→ **What you will do**
Starting at the line that holds "The width and height of the screenshot is (1192, 812)." and stopping at the line that holds "Open the 插入 (Insert) ribbon tab", restate the records below word for word, with both of those lines included.

[Material for this exercise Boundary: Start]

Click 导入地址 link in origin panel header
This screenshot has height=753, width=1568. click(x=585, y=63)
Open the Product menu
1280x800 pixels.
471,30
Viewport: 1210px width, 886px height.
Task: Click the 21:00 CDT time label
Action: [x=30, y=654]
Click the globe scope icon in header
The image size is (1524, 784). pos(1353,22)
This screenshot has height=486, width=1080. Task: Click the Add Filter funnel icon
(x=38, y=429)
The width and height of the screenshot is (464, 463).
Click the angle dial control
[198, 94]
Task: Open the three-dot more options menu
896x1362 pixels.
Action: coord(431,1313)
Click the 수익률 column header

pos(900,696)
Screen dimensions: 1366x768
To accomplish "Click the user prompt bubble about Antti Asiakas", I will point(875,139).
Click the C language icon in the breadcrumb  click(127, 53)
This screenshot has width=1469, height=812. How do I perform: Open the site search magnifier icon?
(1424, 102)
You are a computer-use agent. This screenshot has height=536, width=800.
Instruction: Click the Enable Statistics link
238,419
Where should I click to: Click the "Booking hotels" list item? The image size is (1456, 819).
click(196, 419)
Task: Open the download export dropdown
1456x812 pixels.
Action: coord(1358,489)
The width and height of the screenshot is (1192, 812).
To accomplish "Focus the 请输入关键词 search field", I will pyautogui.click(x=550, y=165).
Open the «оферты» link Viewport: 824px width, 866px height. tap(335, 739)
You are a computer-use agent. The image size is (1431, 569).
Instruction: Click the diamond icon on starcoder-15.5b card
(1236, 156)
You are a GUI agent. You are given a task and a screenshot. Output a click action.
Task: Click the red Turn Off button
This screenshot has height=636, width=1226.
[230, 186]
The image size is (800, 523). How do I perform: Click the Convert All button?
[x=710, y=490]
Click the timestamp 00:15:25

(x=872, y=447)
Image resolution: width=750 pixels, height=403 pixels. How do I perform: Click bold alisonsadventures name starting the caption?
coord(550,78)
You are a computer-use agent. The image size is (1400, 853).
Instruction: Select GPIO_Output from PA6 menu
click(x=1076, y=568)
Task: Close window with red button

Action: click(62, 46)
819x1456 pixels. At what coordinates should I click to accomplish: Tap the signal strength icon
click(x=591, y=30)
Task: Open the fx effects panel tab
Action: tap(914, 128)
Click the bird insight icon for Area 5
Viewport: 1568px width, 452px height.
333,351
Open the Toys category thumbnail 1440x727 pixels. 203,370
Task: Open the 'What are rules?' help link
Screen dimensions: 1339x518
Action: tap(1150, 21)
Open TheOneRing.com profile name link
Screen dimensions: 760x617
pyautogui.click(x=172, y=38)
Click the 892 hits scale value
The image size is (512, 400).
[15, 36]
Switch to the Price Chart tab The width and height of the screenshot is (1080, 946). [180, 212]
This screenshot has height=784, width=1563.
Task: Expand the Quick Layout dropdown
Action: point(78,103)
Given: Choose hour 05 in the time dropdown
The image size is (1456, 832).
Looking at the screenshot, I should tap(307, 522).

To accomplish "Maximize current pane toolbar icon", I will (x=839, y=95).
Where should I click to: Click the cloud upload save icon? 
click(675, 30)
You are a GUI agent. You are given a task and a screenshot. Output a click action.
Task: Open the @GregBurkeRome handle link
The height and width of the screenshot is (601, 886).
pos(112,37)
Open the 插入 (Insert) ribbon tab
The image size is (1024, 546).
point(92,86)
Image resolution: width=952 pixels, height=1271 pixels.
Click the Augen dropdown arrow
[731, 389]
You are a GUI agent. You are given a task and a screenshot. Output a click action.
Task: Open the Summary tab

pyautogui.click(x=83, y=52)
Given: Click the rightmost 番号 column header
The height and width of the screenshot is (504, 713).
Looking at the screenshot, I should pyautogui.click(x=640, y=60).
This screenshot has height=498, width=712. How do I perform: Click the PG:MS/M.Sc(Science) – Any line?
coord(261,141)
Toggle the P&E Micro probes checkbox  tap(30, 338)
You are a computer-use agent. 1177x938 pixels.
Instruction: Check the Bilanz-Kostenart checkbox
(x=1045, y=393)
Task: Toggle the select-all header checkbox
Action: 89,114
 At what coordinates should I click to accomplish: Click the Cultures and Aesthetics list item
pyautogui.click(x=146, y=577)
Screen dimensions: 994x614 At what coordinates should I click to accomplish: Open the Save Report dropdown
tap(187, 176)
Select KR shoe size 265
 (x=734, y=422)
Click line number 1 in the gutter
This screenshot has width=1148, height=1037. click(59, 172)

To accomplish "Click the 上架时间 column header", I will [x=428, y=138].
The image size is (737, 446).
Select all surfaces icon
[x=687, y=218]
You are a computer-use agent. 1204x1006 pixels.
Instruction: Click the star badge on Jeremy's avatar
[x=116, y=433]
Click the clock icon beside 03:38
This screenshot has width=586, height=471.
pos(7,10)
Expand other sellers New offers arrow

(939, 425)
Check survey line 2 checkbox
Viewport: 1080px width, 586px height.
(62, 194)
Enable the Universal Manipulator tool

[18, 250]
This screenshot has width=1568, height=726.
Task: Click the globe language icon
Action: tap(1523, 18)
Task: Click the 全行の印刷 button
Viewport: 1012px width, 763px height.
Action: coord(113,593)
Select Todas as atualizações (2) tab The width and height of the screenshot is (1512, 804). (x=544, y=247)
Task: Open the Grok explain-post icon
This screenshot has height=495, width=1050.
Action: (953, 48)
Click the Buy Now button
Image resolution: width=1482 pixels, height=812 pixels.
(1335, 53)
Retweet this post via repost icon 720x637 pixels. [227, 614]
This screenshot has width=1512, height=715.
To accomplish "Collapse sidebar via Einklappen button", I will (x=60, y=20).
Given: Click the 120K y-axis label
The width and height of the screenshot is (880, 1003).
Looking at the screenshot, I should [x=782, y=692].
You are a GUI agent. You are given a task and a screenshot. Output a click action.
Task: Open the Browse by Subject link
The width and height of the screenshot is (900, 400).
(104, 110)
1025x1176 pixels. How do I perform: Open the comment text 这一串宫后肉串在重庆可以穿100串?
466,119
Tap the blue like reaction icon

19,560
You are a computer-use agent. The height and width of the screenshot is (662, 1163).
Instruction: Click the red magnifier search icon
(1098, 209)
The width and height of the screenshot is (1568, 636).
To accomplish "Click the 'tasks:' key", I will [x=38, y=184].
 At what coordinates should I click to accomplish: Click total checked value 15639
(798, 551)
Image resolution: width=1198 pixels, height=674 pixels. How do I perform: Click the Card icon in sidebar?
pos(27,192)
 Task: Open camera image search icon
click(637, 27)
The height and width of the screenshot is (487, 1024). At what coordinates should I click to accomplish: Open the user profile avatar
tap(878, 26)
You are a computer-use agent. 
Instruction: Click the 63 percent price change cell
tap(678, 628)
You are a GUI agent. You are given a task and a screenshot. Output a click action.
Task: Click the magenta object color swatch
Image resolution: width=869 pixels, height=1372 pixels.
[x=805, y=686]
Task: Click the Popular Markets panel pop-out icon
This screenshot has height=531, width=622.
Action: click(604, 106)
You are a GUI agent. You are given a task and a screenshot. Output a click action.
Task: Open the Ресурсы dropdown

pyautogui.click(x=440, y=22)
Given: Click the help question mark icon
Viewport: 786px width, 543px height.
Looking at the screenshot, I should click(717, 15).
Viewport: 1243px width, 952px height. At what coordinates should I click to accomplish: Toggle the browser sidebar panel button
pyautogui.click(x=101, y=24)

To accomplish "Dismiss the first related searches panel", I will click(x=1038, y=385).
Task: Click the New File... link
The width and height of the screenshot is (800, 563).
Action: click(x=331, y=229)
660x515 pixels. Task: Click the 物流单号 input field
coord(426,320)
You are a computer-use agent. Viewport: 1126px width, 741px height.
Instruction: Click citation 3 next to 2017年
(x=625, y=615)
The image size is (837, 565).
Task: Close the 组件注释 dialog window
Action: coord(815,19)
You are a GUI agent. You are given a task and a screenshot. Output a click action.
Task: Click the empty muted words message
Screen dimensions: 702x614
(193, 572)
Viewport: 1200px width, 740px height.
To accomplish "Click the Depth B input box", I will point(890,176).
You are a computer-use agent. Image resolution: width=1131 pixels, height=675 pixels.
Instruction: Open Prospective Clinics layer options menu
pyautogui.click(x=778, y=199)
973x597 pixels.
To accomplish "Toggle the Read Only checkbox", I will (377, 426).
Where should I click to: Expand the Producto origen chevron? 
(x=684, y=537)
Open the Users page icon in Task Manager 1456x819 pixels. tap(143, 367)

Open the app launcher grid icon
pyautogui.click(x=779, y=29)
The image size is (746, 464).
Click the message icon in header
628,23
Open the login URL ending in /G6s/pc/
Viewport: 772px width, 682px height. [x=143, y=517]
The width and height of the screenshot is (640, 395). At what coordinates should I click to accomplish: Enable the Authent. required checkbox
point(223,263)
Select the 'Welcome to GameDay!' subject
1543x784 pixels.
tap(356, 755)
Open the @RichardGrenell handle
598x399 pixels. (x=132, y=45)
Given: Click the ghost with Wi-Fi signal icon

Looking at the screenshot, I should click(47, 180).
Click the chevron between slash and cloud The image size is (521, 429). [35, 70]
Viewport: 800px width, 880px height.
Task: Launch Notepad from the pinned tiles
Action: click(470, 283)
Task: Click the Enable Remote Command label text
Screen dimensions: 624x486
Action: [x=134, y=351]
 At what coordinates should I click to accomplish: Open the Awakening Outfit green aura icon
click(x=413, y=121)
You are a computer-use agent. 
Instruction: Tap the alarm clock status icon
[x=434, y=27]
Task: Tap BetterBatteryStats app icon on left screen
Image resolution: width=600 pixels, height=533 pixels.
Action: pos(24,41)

[Material for this exercise Boundary: End]

→ **Answer for the task**
The width and height of the screenshot is (1192, 812).
To accomplish "Focus the 请输入关键词 search field", I will pyautogui.click(x=550, y=165).
Open the «оферты» link Viewport: 824px width, 866px height. tap(335, 739)
You are a computer-use agent. The image size is (1431, 569).
Instruction: Click the diamond icon on starcoder-15.5b card
(1236, 156)
You are a GUI agent. You are given a task and a screenshot. Output a click action.
Task: Click the red Turn Off button
This screenshot has height=636, width=1226.
[230, 186]
The image size is (800, 523). How do I perform: Click the Convert All button?
[x=710, y=490]
Click the timestamp 00:15:25

(x=872, y=447)
Image resolution: width=750 pixels, height=403 pixels. How do I perform: Click bold alisonsadventures name starting the caption?
coord(550,78)
You are a computer-use agent. The image size is (1400, 853).
Instruction: Select GPIO_Output from PA6 menu
click(x=1076, y=568)
Task: Close window with red button

Action: click(62, 46)
819x1456 pixels. At what coordinates should I click to accomplish: Tap the signal strength icon
click(x=591, y=30)
Task: Open the fx effects panel tab
Action: tap(914, 128)
Click the bird insight icon for Area 5
Viewport: 1568px width, 452px height.
333,351
Open the Toys category thumbnail 1440x727 pixels. 203,370
Task: Open the 'What are rules?' help link
Screen dimensions: 1339x518
Action: tap(1150, 21)
Open TheOneRing.com profile name link
Screen dimensions: 760x617
pyautogui.click(x=172, y=38)
Click the 892 hits scale value
The image size is (512, 400).
[15, 36]
Switch to the Price Chart tab The width and height of the screenshot is (1080, 946). [180, 212]
This screenshot has height=784, width=1563.
Task: Expand the Quick Layout dropdown
Action: point(78,103)
Given: Choose hour 05 in the time dropdown
The image size is (1456, 832).
Looking at the screenshot, I should tap(307, 522).

To accomplish "Maximize current pane toolbar icon", I will (x=839, y=95).
Where should I click to: Click the cloud upload save icon? 
click(675, 30)
You are a GUI agent. You are given a task and a screenshot. Output a click action.
Task: Open the @GregBurkeRome handle link
The height and width of the screenshot is (601, 886).
pos(112,37)
Open the 插入 (Insert) ribbon tab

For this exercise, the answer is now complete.